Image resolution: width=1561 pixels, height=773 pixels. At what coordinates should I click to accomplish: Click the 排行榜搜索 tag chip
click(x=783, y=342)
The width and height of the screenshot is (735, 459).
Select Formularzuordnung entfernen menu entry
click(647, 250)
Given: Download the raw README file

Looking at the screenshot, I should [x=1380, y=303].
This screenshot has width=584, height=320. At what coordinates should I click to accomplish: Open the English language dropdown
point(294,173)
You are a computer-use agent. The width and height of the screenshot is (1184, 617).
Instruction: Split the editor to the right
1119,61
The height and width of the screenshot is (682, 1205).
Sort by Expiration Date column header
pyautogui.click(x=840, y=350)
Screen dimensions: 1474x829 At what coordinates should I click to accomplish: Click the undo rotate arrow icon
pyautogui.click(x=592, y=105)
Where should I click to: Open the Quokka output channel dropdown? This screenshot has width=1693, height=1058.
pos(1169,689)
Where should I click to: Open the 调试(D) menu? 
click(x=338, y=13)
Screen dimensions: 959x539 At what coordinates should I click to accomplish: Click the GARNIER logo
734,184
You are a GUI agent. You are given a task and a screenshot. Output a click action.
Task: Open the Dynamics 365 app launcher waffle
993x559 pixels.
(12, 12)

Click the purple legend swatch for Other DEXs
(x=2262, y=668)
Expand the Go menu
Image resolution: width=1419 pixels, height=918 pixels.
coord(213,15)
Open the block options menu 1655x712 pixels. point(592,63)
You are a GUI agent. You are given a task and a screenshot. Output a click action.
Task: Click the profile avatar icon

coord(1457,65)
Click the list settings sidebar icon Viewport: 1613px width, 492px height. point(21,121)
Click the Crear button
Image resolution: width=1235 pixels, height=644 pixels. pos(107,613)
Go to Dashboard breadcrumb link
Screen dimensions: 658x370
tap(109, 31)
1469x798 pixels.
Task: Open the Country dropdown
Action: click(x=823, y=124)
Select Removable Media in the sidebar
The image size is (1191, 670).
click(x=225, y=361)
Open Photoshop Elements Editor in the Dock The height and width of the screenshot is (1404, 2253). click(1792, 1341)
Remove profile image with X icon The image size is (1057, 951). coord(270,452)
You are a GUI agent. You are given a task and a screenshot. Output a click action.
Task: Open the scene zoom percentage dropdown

○ ○ ○

- PROBLEM TO SOLVE -
Quote only the lines from the line containing "Where should I click to: Open the 调试(D)" through the end of the entries, keeping the first and the last.

- OUTPUT OF THE TASK -
Where should I click to: Open the 调试(D) menu? 
click(x=338, y=13)
Screen dimensions: 959x539 At what coordinates should I click to accomplish: Click the GARNIER logo
734,184
You are a GUI agent. You are given a task and a screenshot. Output a click action.
Task: Open the Dynamics 365 app launcher waffle
993x559 pixels.
(12, 12)

Click the purple legend swatch for Other DEXs
(x=2262, y=668)
Expand the Go menu
Image resolution: width=1419 pixels, height=918 pixels.
coord(213,15)
Open the block options menu 1655x712 pixels. point(592,63)
You are a GUI agent. You are given a task and a screenshot. Output a click action.
Task: Click the profile avatar icon

coord(1457,65)
Click the list settings sidebar icon Viewport: 1613px width, 492px height. point(21,121)
Click the Crear button
Image resolution: width=1235 pixels, height=644 pixels. pos(107,613)
Go to Dashboard breadcrumb link
Screen dimensions: 658x370
tap(109, 31)
1469x798 pixels.
Task: Open the Country dropdown
Action: click(x=823, y=124)
Select Removable Media in the sidebar
The image size is (1191, 670).
click(x=225, y=361)
Open Photoshop Elements Editor in the Dock The height and width of the screenshot is (1404, 2253). click(1792, 1341)
Remove profile image with X icon The image size is (1057, 951). coord(270,452)
You are a GUI agent. You are given a task and a screenshot. Output a click action.
Task: Open the scene zoom percentage dropdown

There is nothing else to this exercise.